SUMUR SRI TANJUNG SUMBERWANGI SALAH SATU SITUS LEGENDA
BANYUWANGI
 Banyuwangi….? Sepintas hanya terdengar sebagai kabupaten biasa seperti kabupaten – kabupaten lain yang ada di Indonesia. Namun sekarang Kabupaten Banyuwangi menjadi kabupaten yang dikenal banyak orang diluar sana. Kabupaten Banyuwangi adalah sebuah kabupaten yang berada di provinsi Jawa Timur. Kabupaten Banyuwangi atau yang memiliki julukan bumi Blambangan ini terletak di ujung paling timur Pulau Jawa. Kabupaten Banyuwangi berbatasan dengan Kabupaten Situbondo di sebelah utara, Samudera Hindia di sebelah selatan, Selat Bali di sebelah timur, serta Kabupaten Jember dan Kabupaten Bondowoso di sebelah barat. Kawasan perbatasan Banyuwangi dengan Kabupaten Bondowoso terdapat rangkaian pegunungan Ijen dengan puncaknya Gunung Raung dan Gunung Merapi terdapat kawah Ijen. Kedua gunung tersebut adalah gunung api aktif. Bagian selatan terdapat perkebunan peninggalan sejak zaman Hindia Belanda. Di perbatasan Kabupaten Jember bagian selatan, merupakan kawasan konservasi cagar alam Taman Nasional Meru Betiri. Kabupaten Banyuwangi memiliki luas ±5.782,50 km2 dan menjadikan Banyuwangi sebagai kabupaten terluas di Jawa Timur bahkan di Pulau Jawa. Ada banyak hal yang bisa kita nikmati ketika berada di Banyuwangi, salah satunya yang berkaitan dengan sejarah Banyuwangi. Banyuwangi memiliki sejarah – sejarah yang masih kental akan keasliannya yang membuat Kabupaten Banyuwangi semakin menarik di mata para penikmatnya. Selain sejarahnya, tempat, bangunan, dan situs bersejarah di Kabupaten Banyuwangi pun juga melengkapi ketertarikan pelancong yang sedang berkunjung ke Banyuwangi, salah satunya adalah sumur Sri Tanjung Sumberwangi.

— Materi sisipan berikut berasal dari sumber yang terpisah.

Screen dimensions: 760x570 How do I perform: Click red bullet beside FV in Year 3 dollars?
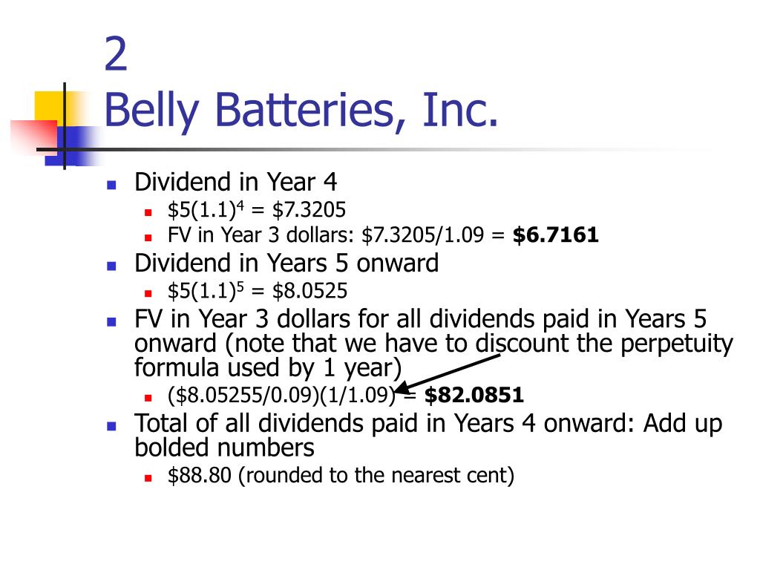[x=148, y=238]

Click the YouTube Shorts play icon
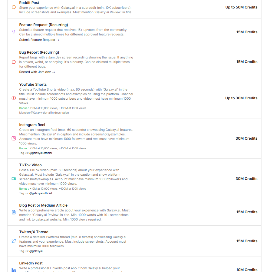[x=14, y=98]
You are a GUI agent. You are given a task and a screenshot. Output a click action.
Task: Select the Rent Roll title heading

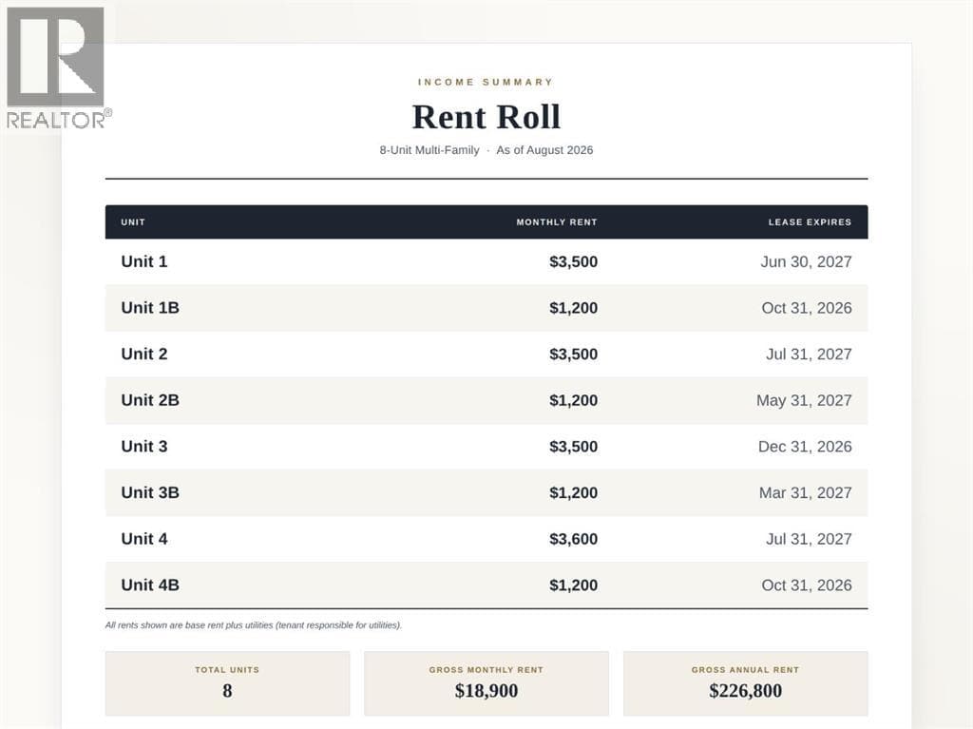point(486,117)

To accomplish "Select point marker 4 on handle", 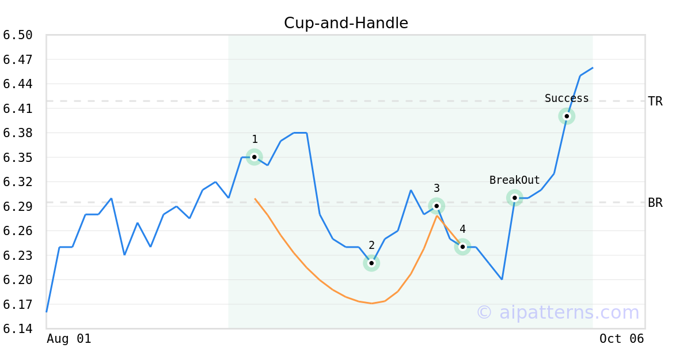I will (462, 247).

Sumur Sri Tanjung Sumberwangi merupakan salah satu situs bersejarah yang ada di Kabupaten Banyuwangi. Sumur Sri Tanjung Sumberwangi atau yang sering disebut sumur Sri Tanjung terletak di kota Banyuwangi Jalan Sidopekso no.10, kelurahan Temenggungan. Sumur Sri Tanjung ini berdekatan dengan Masjid Agung Baiturrahman, makam para Bupati yang pernah memimpin Banyuwangi, dan taman Sri Tanjung. Letak dari sumur Sri Tanjung tersebut lebih tepatnya di gang sebelah timur pendopo Banyuwangi yakni di dalam rumah warga. Sumur Sri Tanjung ditemukan pada masa Raden Tumenggung Notodiningrat pada tahun 1912 hingga 1920. Sumur ini awalnya dibuat hanya sebagai percobaan warga untuk membuat sumur di rumahnya. Namun, pada saat menggali sumur di belakang rumah Bapak Darusman, bau harum atau wangi keluar dari sumur itu. Warga percaya bahwa harum yang keluar dari sumur tersebut adalah bau Sri Tanjung yang ditenggelamkan oleh Sidopekso ke sungai yang terletak di bawah rumah Bapak Darusman.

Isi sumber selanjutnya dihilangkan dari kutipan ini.